As readers may recall, the October 11th BBC report on the subject of the murder of Col. (res.) Sariya Ofer included the following statement:
“The dead man is the third Israeli to be killed in what Israel characterises as “terror attacks” in the last month in the West Bank. Two serving soldiers have also died.” [emphasis added]
Both the wording and use of punctuation in that statement imply that the BBC questions the classification of the various recent attacks as terror incidents, as indeed the BBC College of Journalism warned would be likely to be the case in its entry on the subject in its style guide.
“Beware of paraphrasing and selective quotation, e.g.: “The Israeli prime minister said that while ‘terrorist’ attacks continued he would not back down.” Putting the single word ‘terrorist’ in quotes may give the impression that the BBC is sceptical about the prime minister’s assessment of the nature of the attacks.”

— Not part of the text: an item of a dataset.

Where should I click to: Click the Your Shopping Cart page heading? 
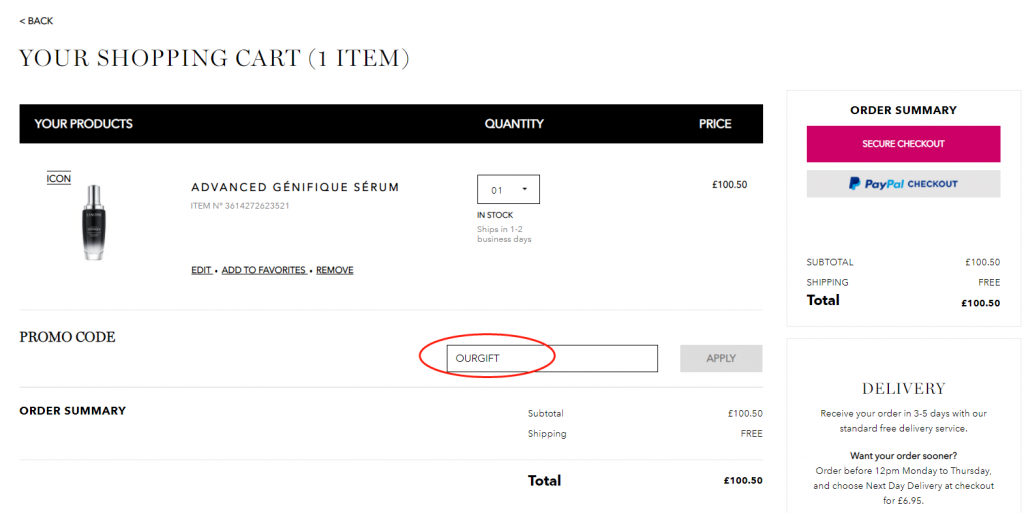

Hamas Prime Minister Ismail Haniyeh, however, does not share the BBC’s scepticism. In a speech given on October 19th he called for a third Intifada in order to disrupt the ongoing talks between Israel and the PLO.
“Urging a renewal of intifada “resistance,” Haniyeh praised the “heroic martyrs” responsible for a series of recent terrorist attacks in the West Bank, in which two soldiers were killed, a retired army colonel was bludgeoned to death, and a nine-year-old girl was shot and lightly injured. In the latest suspected terrorist attack, on Thursday, a Palestinian man rammed a tractor through the gate of an army base north of Jerusalem and was shot dead by IDF forces.”
Of course BBC audiences have yet to be informed of the content of Haniyeh’s latest speech or the fact that Hamas has officially taken responsibility for the construction of the recently discovered cross-border tunnel.
Likewise, BBC audiences have not been informed of the attempted infiltration in the Negev town of Meitar on October 20th, the shots fired at an IDF patrol near Kibbutz Sufa on the southern part of the border between Israel and the Gaza Strip on the evening of the same day, the discovery of an IED on the Gaza border on October 21st or the attempted stabbing on a bus travelling between Beit Shemesh and Beitar Illit – also on the evening of October 20th – as captured on the bus’ security camera.
These latest additions to the BBC’s record of omission are of course less surprising when one considers that it elected not to include the issue of terrorism in its definition of the so-called “core issues” of the Middle East conflict.